Body clock offers obesity clue

Chicago, Ill., January 6, 2007

Our biological clocks regulate when we sleep, when we wake up and when we get hungry.

But at a lab at Northwestern University in Chicago, the mice are eating when it should be sleeping.

Researchers, led by neurobiologist Joe Bass, Ph.D., found that as little as a week of eating a high fat diet disrupted mice's body clocks.

Bass says, "It would be as if you went to sleep at night, but an hour later you woke up and went down to the refrigerator and started to eat.
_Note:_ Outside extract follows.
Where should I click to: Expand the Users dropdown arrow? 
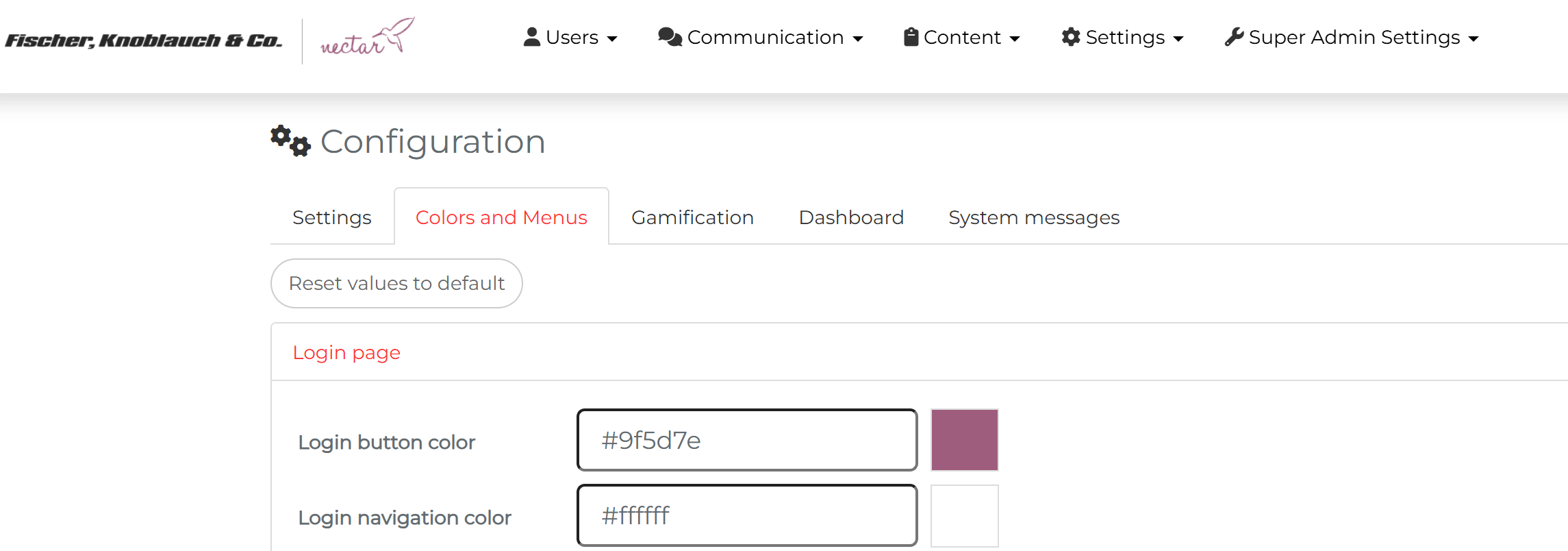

You went back to sleep and two hours later, you went back to the kitchen again."

Bass's team at Northwestern University fed some mice regular chow, while others got the equivalent of a "fast-food" diet.

They monitored the animals' sleep, activity and eating behaviors around the clock, and also studied when their body clock genes were switched on and off.

To their surprise, the high-fat diet altered these genetic switches.

Bass says, "So it would be as if the clock hands are stuck in one position and are only sort of, in a very erratic and abnormal way, advancing around the 24-hour cycle."

Mice are nocturnal, but their day and night cycles are controlled by the same genes as peoples'.

Bass says other researchers searching for treatments for obesity and metabolic syndrome might do well to watch the clock.

His work is already attracting attention from the government, and drug companies.